New Study Finds Surgeons’ Work Improves When Listening to Rock Music
If you or someone you know needs to have surgery soon, check to see if the surgeon is a rock fan. Why? A new study found a surgeons’ work actually improves when they’re listening to rock music during a procedure.
This new study was recently published by Langenbeck’s Archives of Surgery. The study noted, “Novice surgeons underwent a proficiency-based laparoscopic training curriculum. Participants were required to perform these tasks under three conditions: no music, with music in medium volume (45–50 dB) and in high volume (65–70 dB). Soft rock by the Beatles and hard rock by AC/DC were played. Task performance was evaluated by analyzing speed and accuracy.”
So, what further details did this study find? When the Beatles were played at a medium volume during the study, “Participants were faster in peg transfer and more accurate in suture with intracorporeal knot compared to without music. The total score was improved by enhancing accuracy.” However, these improvements went away when the Beatles were played at a high volume.

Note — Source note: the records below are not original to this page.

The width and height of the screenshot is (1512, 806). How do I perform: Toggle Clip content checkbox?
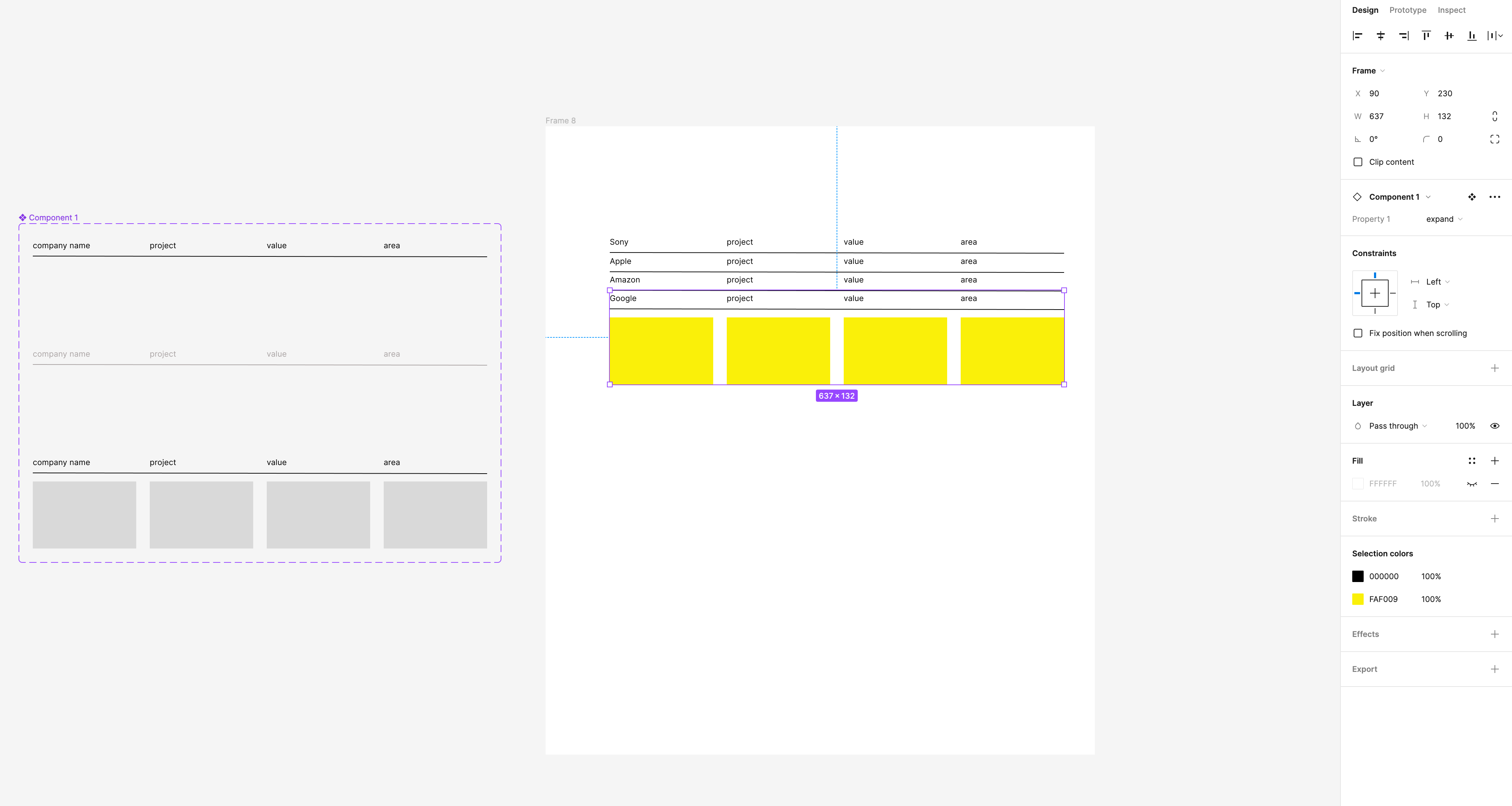pos(1358,162)
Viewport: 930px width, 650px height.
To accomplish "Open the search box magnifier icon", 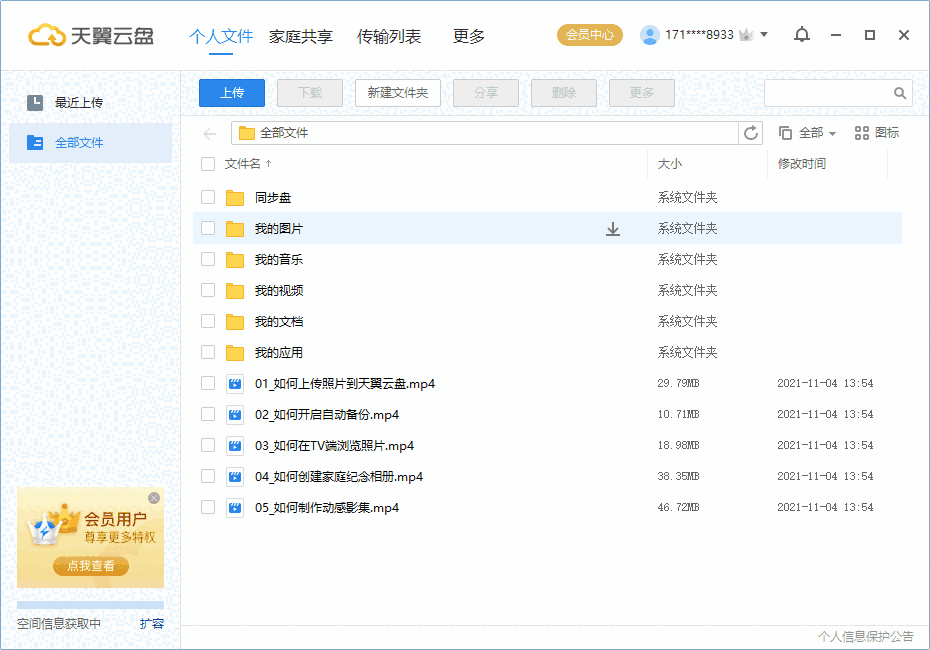I will coord(898,91).
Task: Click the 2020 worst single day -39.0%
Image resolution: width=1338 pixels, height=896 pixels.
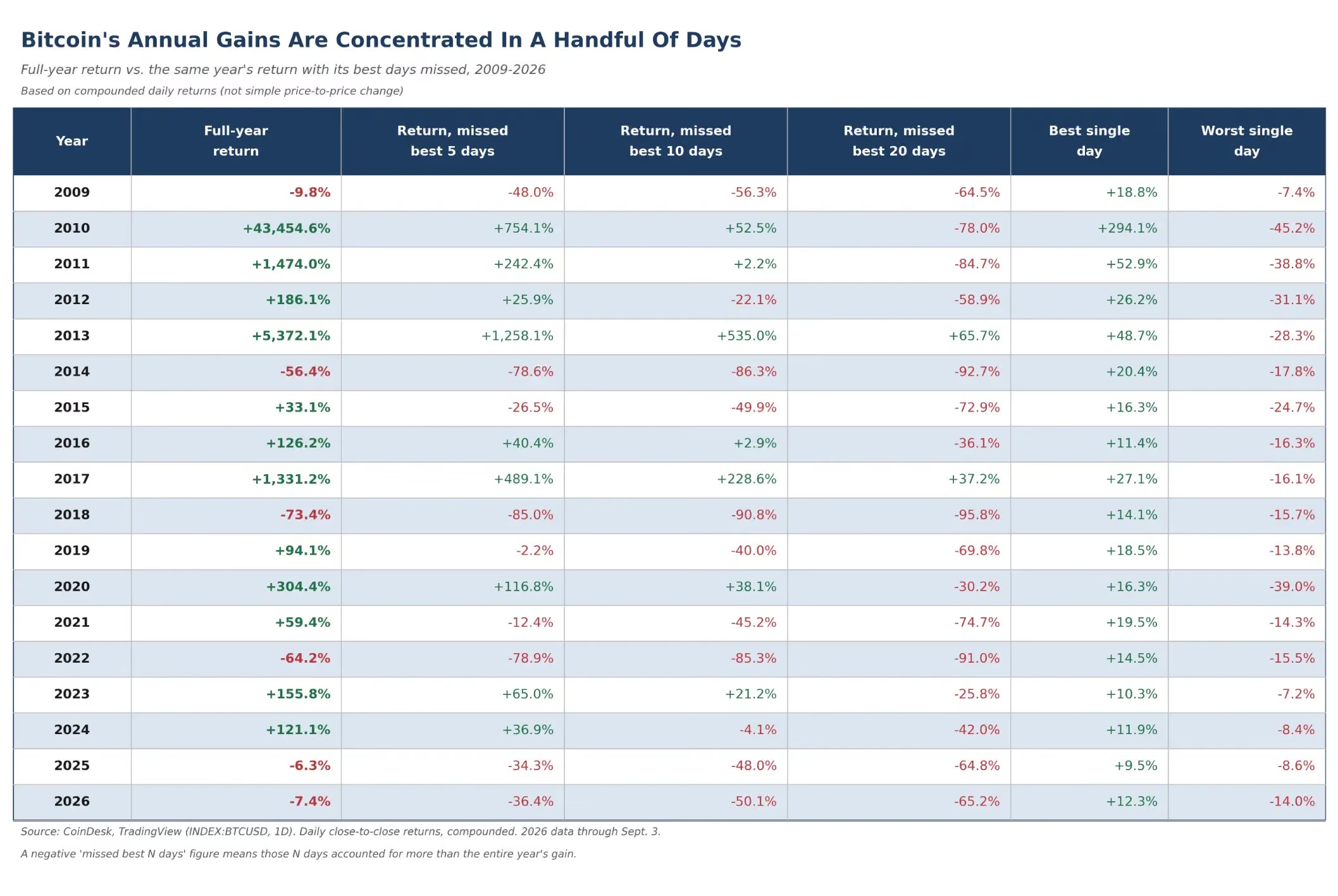Action: point(1292,587)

As for AC/DC, when their music was played at a medium volume, “Participants were faster performing precision cutting compared to without music. Both balloon preparation and precision cutting were performed more rapidly and the accuracy was maintained. Hard rock in high volume also resulted in increased speed compared to without music.”
The next recommended sequel to this study? Use the same tests but compare surgeons’ performance when listening to the Bon Scott and Brian Johnson parts of the AC/DC catalog. (If these scientists clearly aren’t in a rush to cure cancer or any other diseases, their studies may as well continue to be cool.)